Monday, May. 26, 1941
Who Fumbled Aluminum
If the U.S. by terrific effort attains an aluminum ingot capacity of 600,000 tons (up 420,000 tons from 1940) by next year, and cuts off all aluminum for civil and indirect military uses, it may have barely enough for direct military needs. Such was the consensus of testimony last week before Senator Harry Truman's committee investigating the state of U.S. defense. But what really interested the committee was why the Army, Navy, defense production agencies and the aluminum industry itself all failed to recognize that fact last fall.

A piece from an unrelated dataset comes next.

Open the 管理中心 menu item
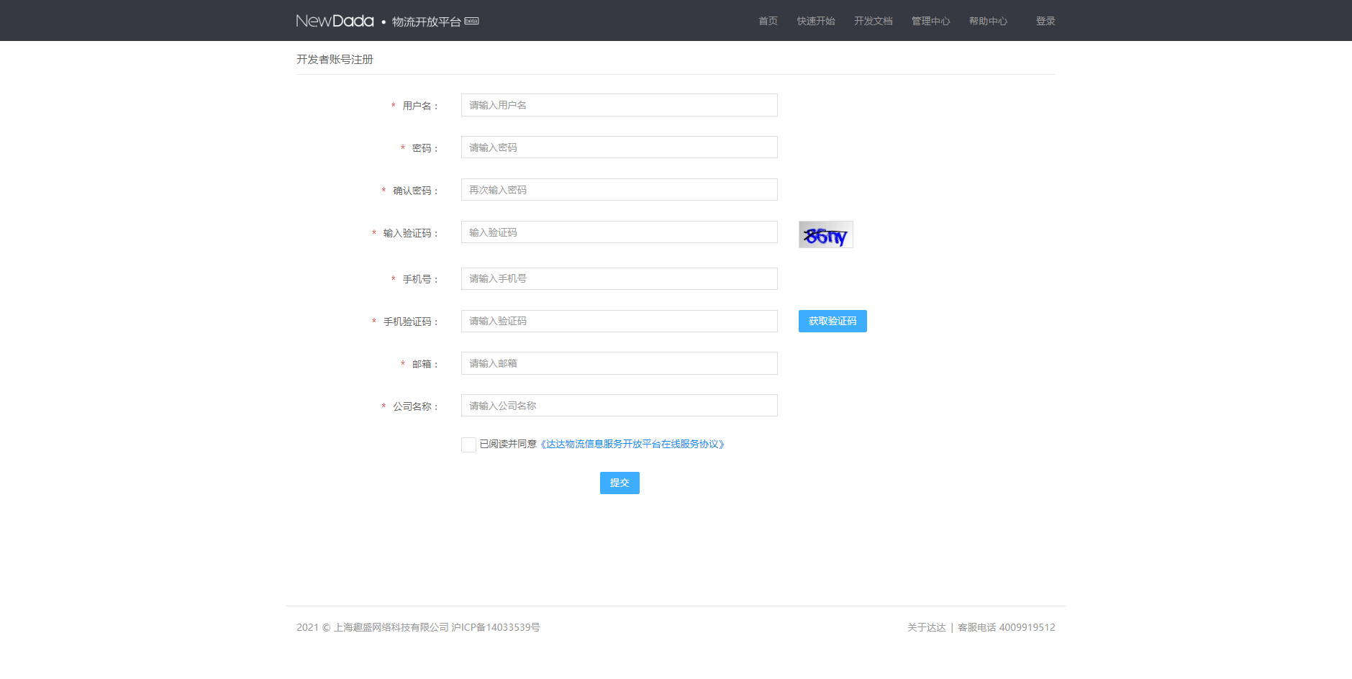This screenshot has height=679, width=1352. coord(930,21)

One of the prize witnesses was Richard S. Reynolds, whose Reynolds Metals Co. has long been a customer and is now becoming a competitor of Aluminum Co. of America. Said he: "In the late spring of 1940, when Germany invaded the Low Countries, I became very much concerned . . . convinced in my mind that this would be a light metal war. . . . [I called on] Mr. Arthur V. Davis, chairman of the board of the Aluminum Co. of America . . . and ex plained that I felt that Germany, her allies and conquered territories . . . could produce three times the aluminum that his company was producing in America, and I stated that I thought he should inform our Government of the true situation and not permit us to be caught in the same position as France. I urged him to ask for Government funds sufficient to enable his company to produce 1,000,000,000 lb. of aluminum. . . . Mr. Davis expressed himself that he felt I was unnecessarily alarmed, and that he could not make this recommendation, stating that in his opinion there was ample aluminum and that there would be no shortage."

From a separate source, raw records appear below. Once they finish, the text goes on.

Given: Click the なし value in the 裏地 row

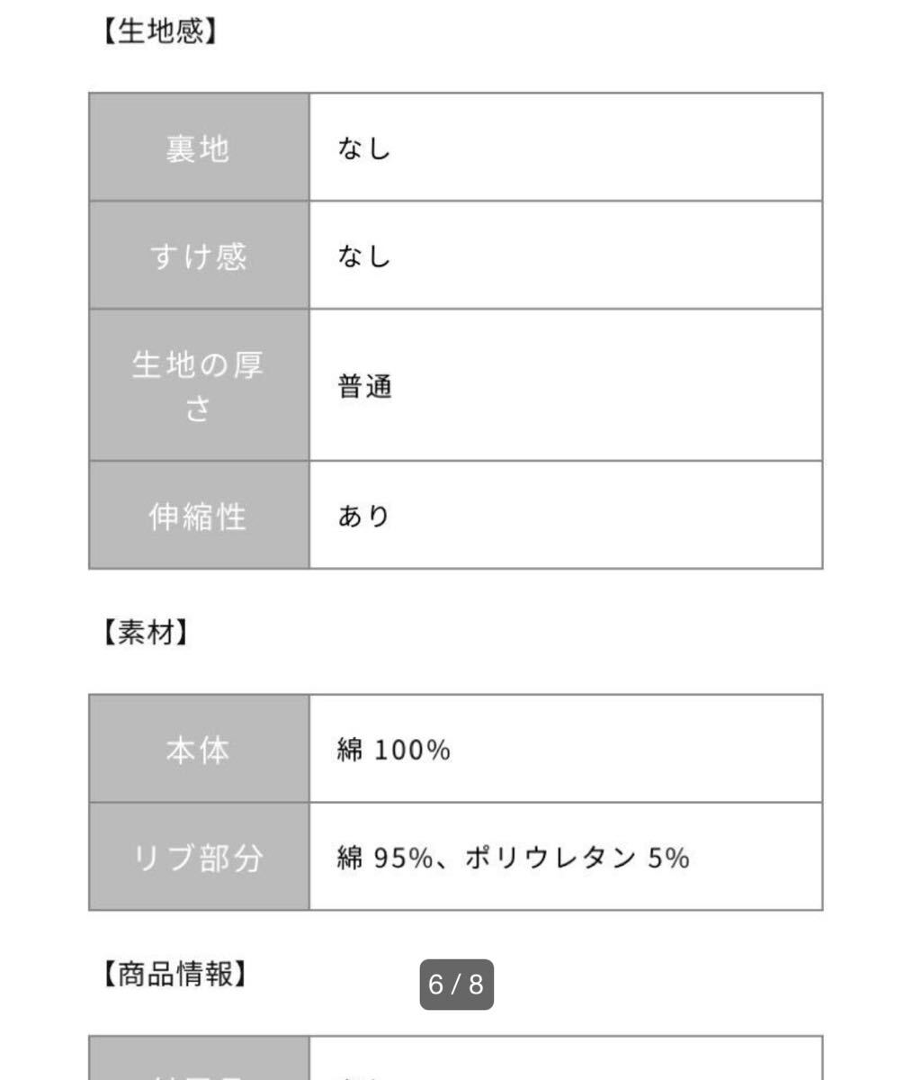Looking at the screenshot, I should pyautogui.click(x=364, y=149).
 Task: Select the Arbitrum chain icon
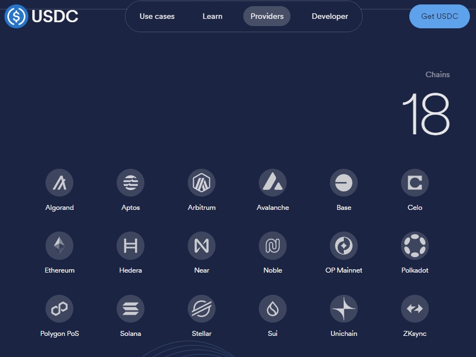click(202, 182)
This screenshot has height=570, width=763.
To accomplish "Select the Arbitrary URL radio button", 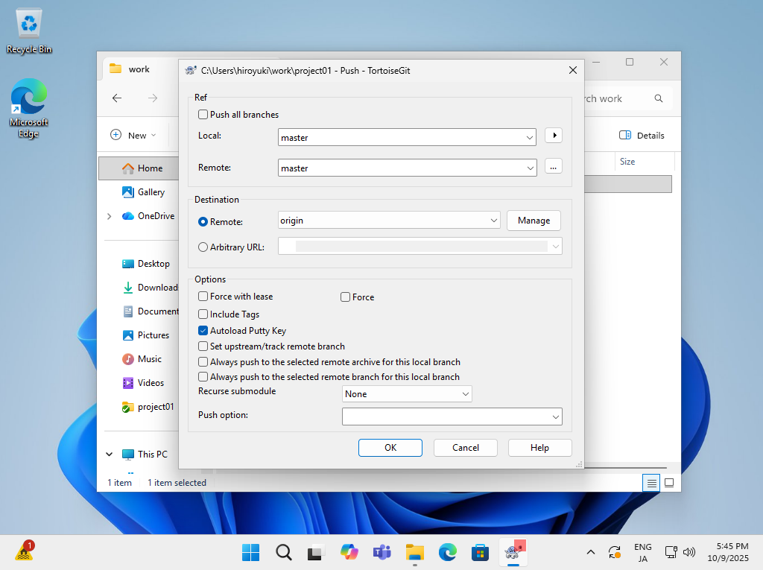I will (203, 247).
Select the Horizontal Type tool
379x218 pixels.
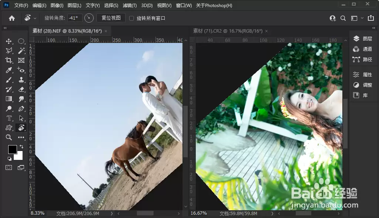point(9,118)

Witness Reynolds told how he got RFC to make his company a loan to build two new plants (now nearly completed) which will have a capacity of 60,000 tons of primary aluminum per year and give Alcoa its first substantial competition. He also told how he arranged to buy Government power from TVA in Alabama and Bonneville Dam on the Pacific Coast (as Alcoa has now done). Alabama's Senator Lister Hill then asked: ". . . Did you get any cooperation from the Defense Commission?"

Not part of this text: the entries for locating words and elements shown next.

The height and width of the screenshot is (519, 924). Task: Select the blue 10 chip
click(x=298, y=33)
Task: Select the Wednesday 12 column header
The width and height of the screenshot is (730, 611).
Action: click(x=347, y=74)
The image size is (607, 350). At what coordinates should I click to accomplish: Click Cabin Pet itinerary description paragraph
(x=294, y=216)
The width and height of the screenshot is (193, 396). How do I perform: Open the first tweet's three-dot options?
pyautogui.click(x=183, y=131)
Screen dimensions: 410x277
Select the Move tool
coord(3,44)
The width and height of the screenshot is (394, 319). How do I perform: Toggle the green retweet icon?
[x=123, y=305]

Mr. Reynolds: "Well, I don't think this is the time and place to bring that up. I am sure that they were sincere in their opinion that there was ample aluminum. . . . They are thoroughly aroused at the moment."
Senator Hill: "They certainly weren't aroused at the time you went there and talked to them [last fall]. . . ."
Mr. Reynolds: "No, they really objected, because they said it wouldn't be needed. . . ."
Alcoa's Davis and OPM's Edward Stettinius, on whose judgment this testimony reflected, did not testify last week. Other testimony: > A young OPM economist, Grenville R. Holden, testified that although he had no special knowledge of aluminum production, he passed on aluminum matters. He had a distinct preference for Alcoa, had a hard time explaining why an offer by Detroit's Bohn Aluminum and Brass Corp. to build new capacity was rejected. > Said the chief Alcoa witness, senior Vice President G. R. Gibbons: "No corporation in the U.S. has . . . done more [than Alcoa] . . . in the way of stepping right up and doing what it could for the defense in expending its own money or someone else's money, and in doing what it could to increase the output. Our capital has practically been doubled in what we have in this business. We have gotten to the end of our rope; . . . we have spent $200,000,000 and our credit is still good; we hope we will be able to finance [further expansion]; we haven't financed it." > When Mr. Stettinius announced last November that there would be enough aluminum for civilian and military needs and some to spare, Alcoa was already delaying deliveries on some of its civilian orders. Mr. Gibbons said that the Stettinius office so far as he knew had not consulted Alcoa before issuing the statement, and that Alcoa did not feel called upon to correct the estimate. > Committee Counsel Hugh Fulton declared that Alcoa had "refused" to make the deliveries (particularly to Mr. Reynolds' company, which had previously processed Alcoa aluminum and was then looming as a competitor). Said Mr. Gibbons, denying the charges: "You use such hard words, Mr. Fulton, you make me flinch."